### What you have to do
Extract the lines of the material below word for word, starting at the line containing "You are a computer-use" and ending at the line containing "Tap the Shree", both included. Omit the pictures from your answer.

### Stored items
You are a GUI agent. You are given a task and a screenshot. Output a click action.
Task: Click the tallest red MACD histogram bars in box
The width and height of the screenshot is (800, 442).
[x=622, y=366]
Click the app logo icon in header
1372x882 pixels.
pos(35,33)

---

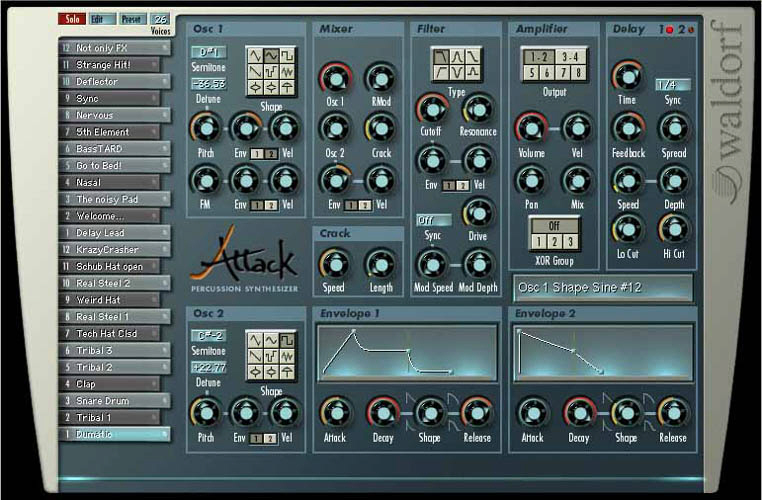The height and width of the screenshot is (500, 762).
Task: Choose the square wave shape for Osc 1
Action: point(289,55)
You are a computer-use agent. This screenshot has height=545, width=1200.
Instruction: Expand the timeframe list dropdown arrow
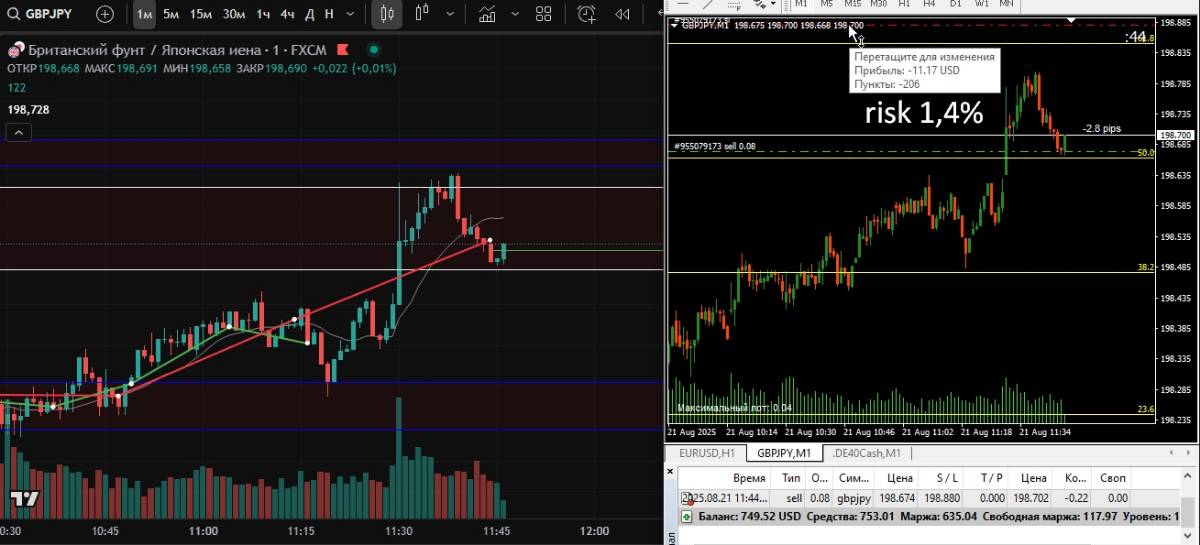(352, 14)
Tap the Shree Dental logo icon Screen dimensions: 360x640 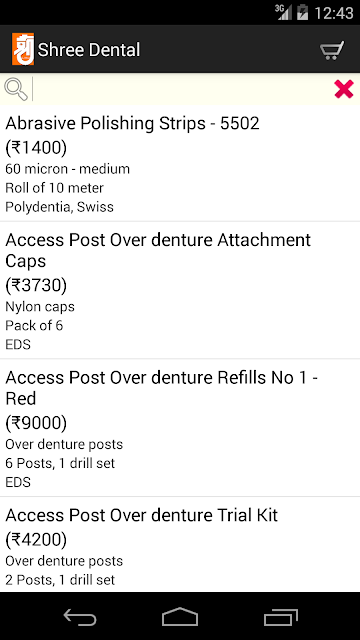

### In response
You are a computer-use agent. This screenshot has height=545, width=1200.
Instruction: Expand the timeframe list dropdown arrow
(352, 14)
Tap the Shree Dental logo icon Screen dimensions: 360x640 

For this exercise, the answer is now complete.